Oracle's Ellison wants to be in hardware
There's been a lot of speculation that Oracle purchased Sun for its software assets like Java, Solaris, and--although this point has seen more debate--MySQL. Even those of us who viewed the acquisition as a serious play by Oracle to become a full-fledged system vendor figured those systems would be mostly x86. That's not to say Oracle would kill SPARC processor development and servers outright--the installed base is too large and profitable--but it would be a business to milk, not to invest in.
However, Oracle CEO Larry Ellison, writing in an e-mail interview with Reuters, claims to have big plans for Sun's server business--including its in-house processor design capabilities.
Ellison begins by stating that "we are definitely not going to exit the hardware business." It doesn't get much more definitive than that as to Oracle's overall strategy of being a systems company.
What Ellison has in mind here is integration. He goes on to write that:
While most hardware businesses are low-margin, companies like Apple and Cisco enjoy very high-margins because they do a good job of designing their hardware and software to work together. If a company designs both hardware and software, it can build much better systems than if they only design the software. That's why Apple's iPhone is so much better than Microsoft phones.
Those are fair points. And Oracle has itself experimented with hardware/software integration such as the Exadata Storage Server that uses HP hardware.
At the same time, the idea that you can be in the server business and only sell into the profitable niches strikes me as a notion that Oracle may not want to depend upon too much. (Cisco has made similar statements with respect to its Unified Computing System.) The history of the system vendor business going back at least a decade suggests that the most successful companies have supply chains and partner networks that allow them to sell pallets of small servers in addition to a smaller number of highly profitable large ones.
Ellison then goes on to make it equally clear that he's not interested in just bundling software and hardware but deeply optimizing the hardware when he writes: "Once we own Sun we're going to increase the investment in SPARC. We think designing our own chips is very, very important... Right now, SPARC chips do some things better than Intel chips and vice-versa."

———

_CHALLENGES_.
#1 Quote the passage of the article on Oracle's hardware plans from "Oracle's Ellison wants" to "to invest in.".
#2 Translate this sentence from the article on Oracle's hardware plans into Spanish: "If a company designs both hardware and software, it can build much better systems than if they only design the software."

_SUPPLIED ENTRIES_.

———

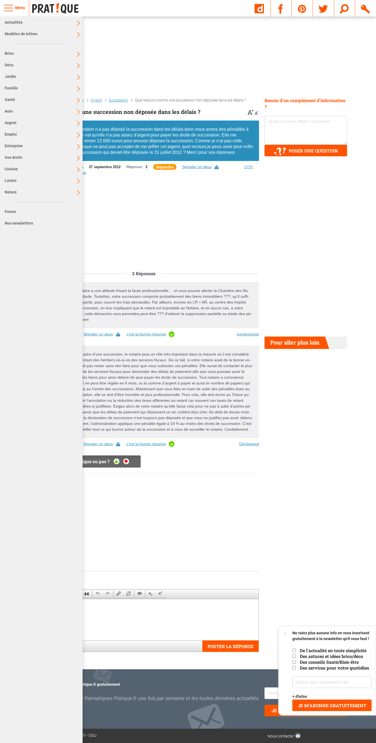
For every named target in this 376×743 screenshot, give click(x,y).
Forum (10, 211)
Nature (11, 192)
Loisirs (11, 180)
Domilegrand (249, 444)
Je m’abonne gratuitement (332, 705)
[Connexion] (366, 8)
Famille (11, 88)
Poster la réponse (231, 646)
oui (116, 461)
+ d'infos (300, 696)
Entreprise (14, 146)
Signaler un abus (197, 167)
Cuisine (11, 169)
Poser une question (313, 151)
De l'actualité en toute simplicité (333, 650)
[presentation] (87, 594)
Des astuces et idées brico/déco (331, 656)
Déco (9, 65)
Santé (10, 99)
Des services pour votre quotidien (334, 668)
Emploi (11, 134)
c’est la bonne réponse (146, 334)
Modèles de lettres (21, 34)
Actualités (14, 22)
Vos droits (13, 157)
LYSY (248, 167)
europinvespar (248, 334)
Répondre (164, 167)
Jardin (10, 76)
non (126, 461)
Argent (11, 123)
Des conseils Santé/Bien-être (329, 662)
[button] (86, 594)
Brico (9, 53)
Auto (9, 111)
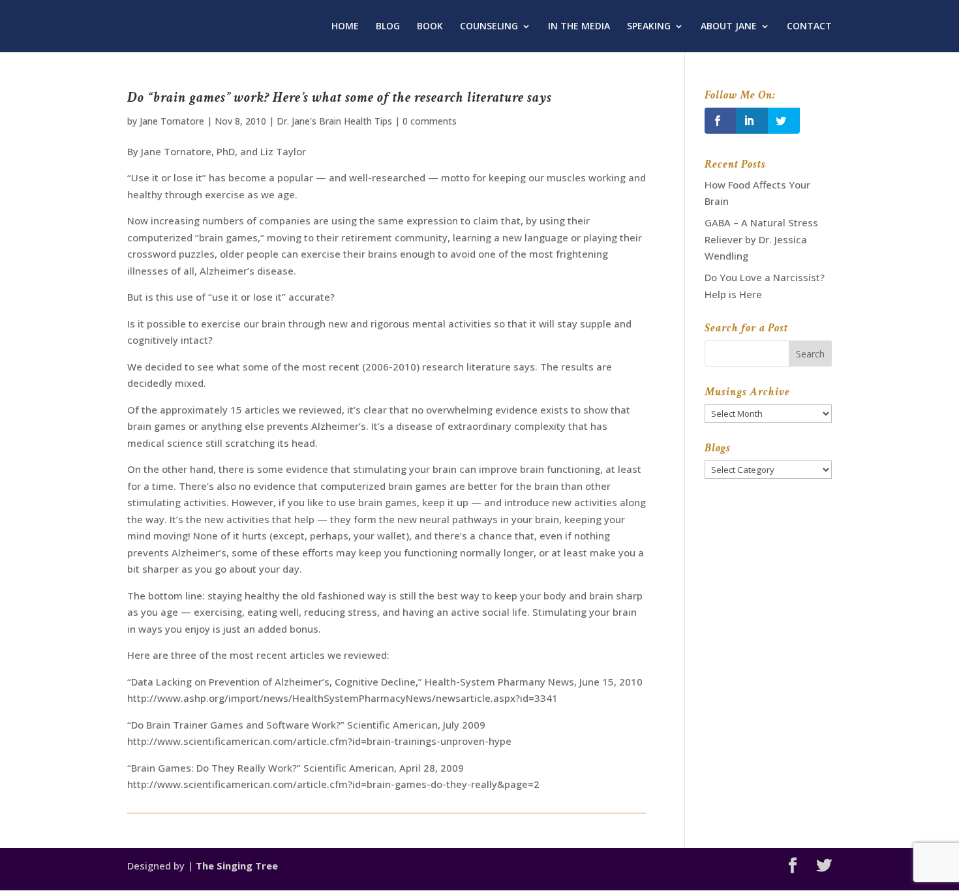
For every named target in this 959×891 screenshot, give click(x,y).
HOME (345, 27)
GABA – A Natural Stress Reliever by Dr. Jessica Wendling (761, 239)
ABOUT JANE (729, 27)
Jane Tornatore (172, 121)
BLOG (388, 27)
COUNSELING (489, 27)
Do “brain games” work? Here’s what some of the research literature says (339, 97)
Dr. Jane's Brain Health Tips (334, 121)
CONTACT (809, 27)
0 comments (430, 121)
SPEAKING (649, 27)
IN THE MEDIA (579, 27)
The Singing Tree (237, 865)
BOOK (430, 27)
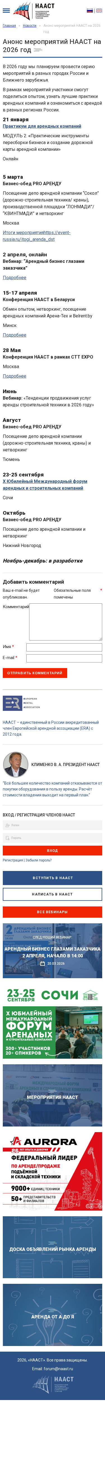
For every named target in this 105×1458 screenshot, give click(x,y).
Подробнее (14, 277)
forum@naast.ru (58, 1369)
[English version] (99, 10)
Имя (8, 646)
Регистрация (13, 860)
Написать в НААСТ (52, 894)
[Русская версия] (91, 10)
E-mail (10, 657)
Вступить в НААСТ (53, 878)
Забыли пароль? (38, 860)
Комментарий (16, 606)
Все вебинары (52, 912)
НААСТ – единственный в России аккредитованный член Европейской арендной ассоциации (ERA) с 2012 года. (51, 728)
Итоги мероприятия (23, 232)
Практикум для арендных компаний (42, 126)
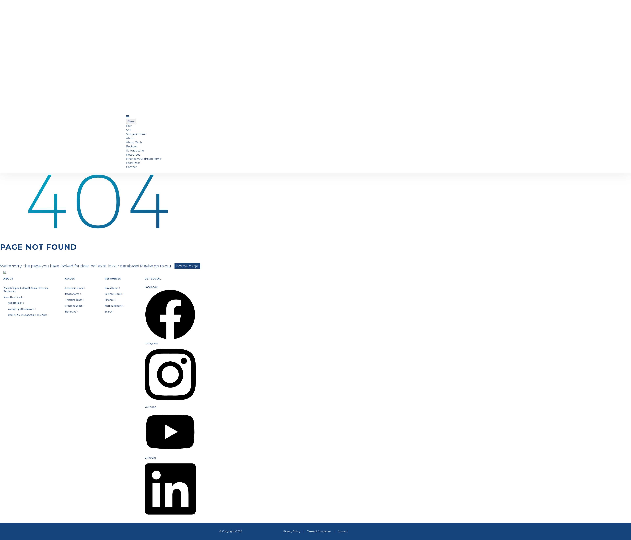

———

_THE RESPONSES_.
#1
Oracle's Ellison wants to be in hardware
There's been a lot of speculation that Oracle purchased Sun for its software assets like Java, Solaris, and--although this point has seen more debate--MySQL. Even those of us who viewed the acquisition as a serious play by Oracle to become a full-fledged system vendor figured those systems would be mostly x86. That's not to say Oracle would kill SPARC processor development and servers outright--the installed base is too large and profitable--but it would be a business to milk, not to invest in.

#2 Si una empresa diseña tanto el hardware como el software, puede construir sistemas mucho mejores que si solo diseña el software.